Third instar larvae expressing htlDN.UAS.cMb under the control of Scer\GAL4repo.PU exhibit fewer glial nuclei along peripheral nerves, where no bulges are observed, as compared to controls.
Expression of htlDN.Scer\UAS.cMb in retinal basal glial (RBG) cell clones under the control of Scer\GAL4repo results in a reduction in RBG cell number, loss of differentiation and lack of migration in third instar larvae.
Expression of htlDN.Scer\UAS.cMb in the longitudinal visceral muscle (LVM) founder cells under the control of Scer\GAL4tey-5053A results in a reduction in the number of founder cells and cell death close to the trunk visceral mesoderm (TVM).
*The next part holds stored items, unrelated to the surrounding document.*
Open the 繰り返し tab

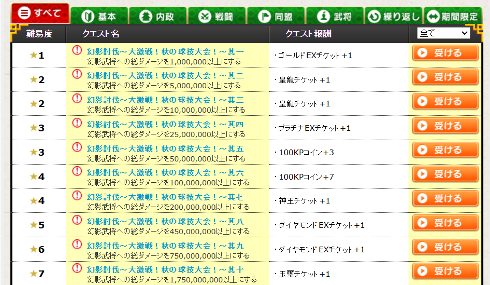tap(393, 16)
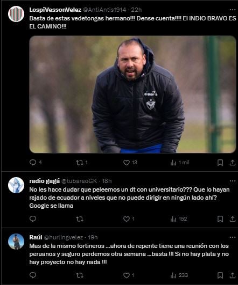This screenshot has width=238, height=285.
Task: Reply to radio gagá's tweet
Action: pyautogui.click(x=33, y=218)
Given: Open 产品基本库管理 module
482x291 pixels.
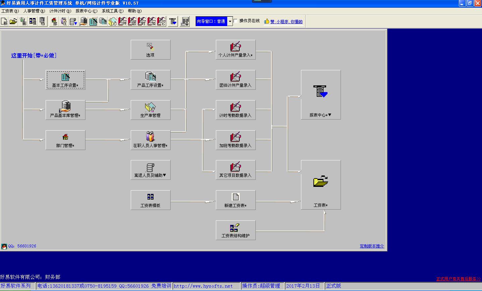Looking at the screenshot, I should (65, 110).
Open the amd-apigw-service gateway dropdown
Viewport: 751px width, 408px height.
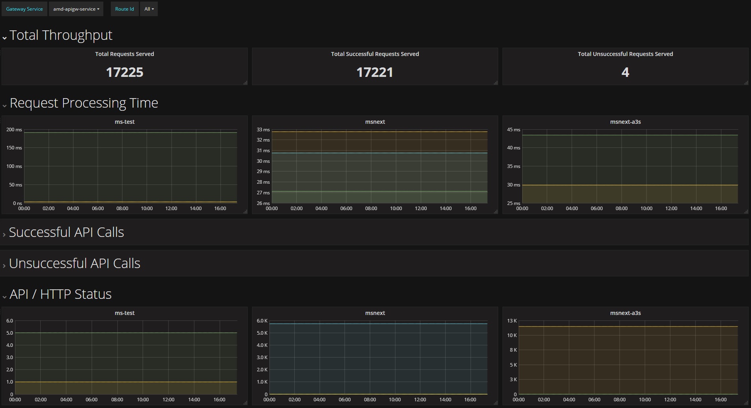(x=76, y=9)
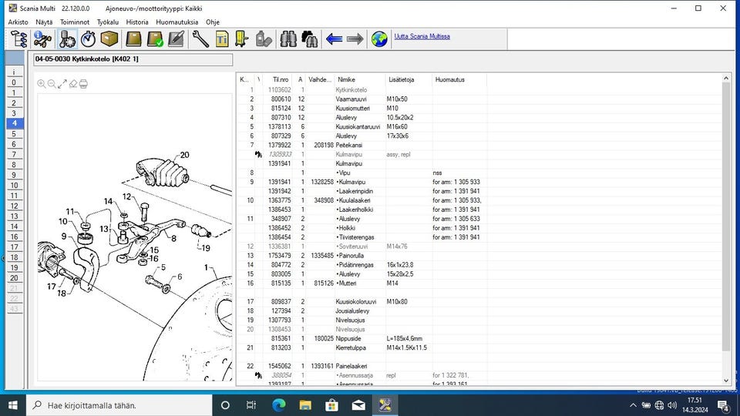Zoom in on the parts diagram

(x=42, y=84)
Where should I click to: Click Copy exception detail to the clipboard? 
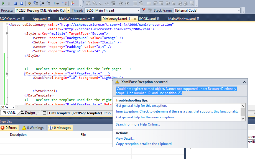(x=144, y=144)
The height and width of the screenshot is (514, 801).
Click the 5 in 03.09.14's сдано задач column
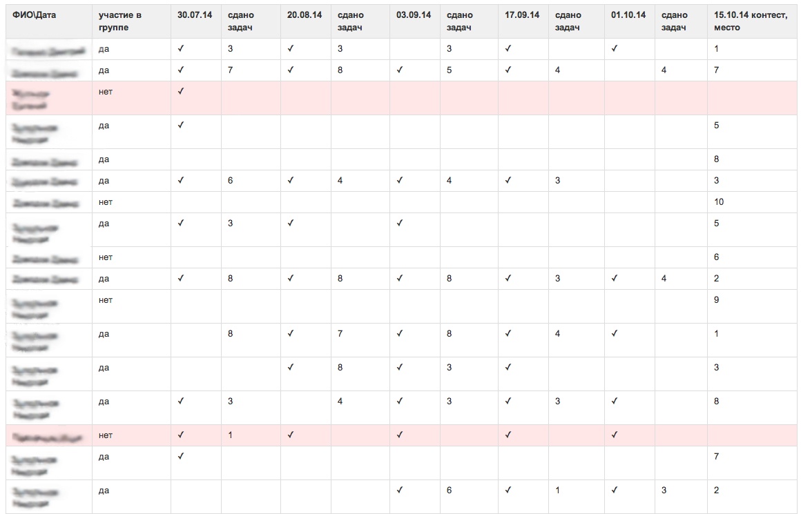(x=450, y=70)
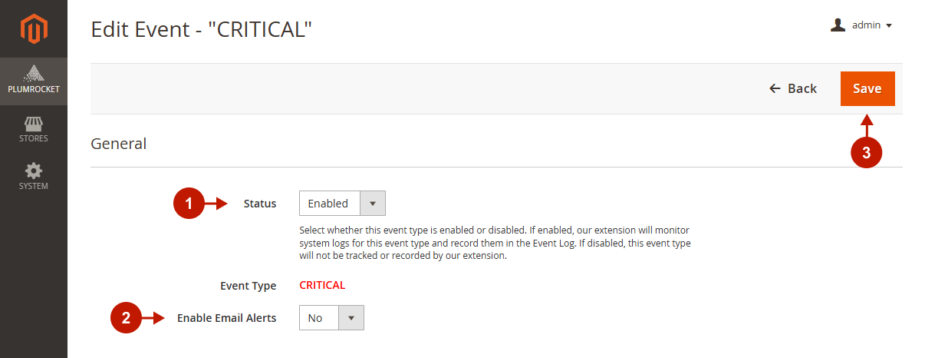Open the Plumrocket sidebar menu
The image size is (925, 358).
click(34, 80)
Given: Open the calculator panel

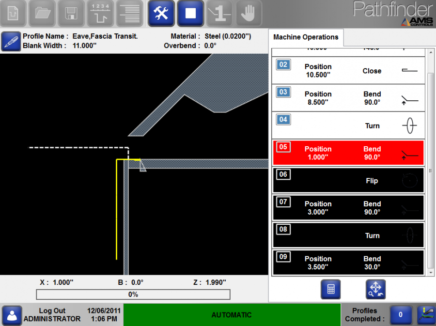Looking at the screenshot, I should (x=331, y=289).
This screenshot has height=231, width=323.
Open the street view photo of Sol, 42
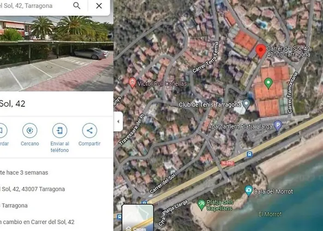point(56,54)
LVM founder cell migration is incomplete.
Expression of htlDN.Scer\UAS.cMb driven by Scer\GAL4how-24B significantly reduces the number of boutons per muscle at the neuromuscular junction of third instar larvae, compared to controls.
Evoked excitatory junction potential (EJP) and miniature EJP (mEJP) amplitude are significantly increased (there is no significant difference in quantal content or mEJP frequency) at the NMJ of Scer\GAL4how-24B>htlDN.Scer\UAS.cMb third instar larvae, compared to controls.
Expression of htlDN.Scer\UAS.cMb under the control of Scer\GAL4repo results in a reduction in glial cell number and impaired glial migration in the eye disc.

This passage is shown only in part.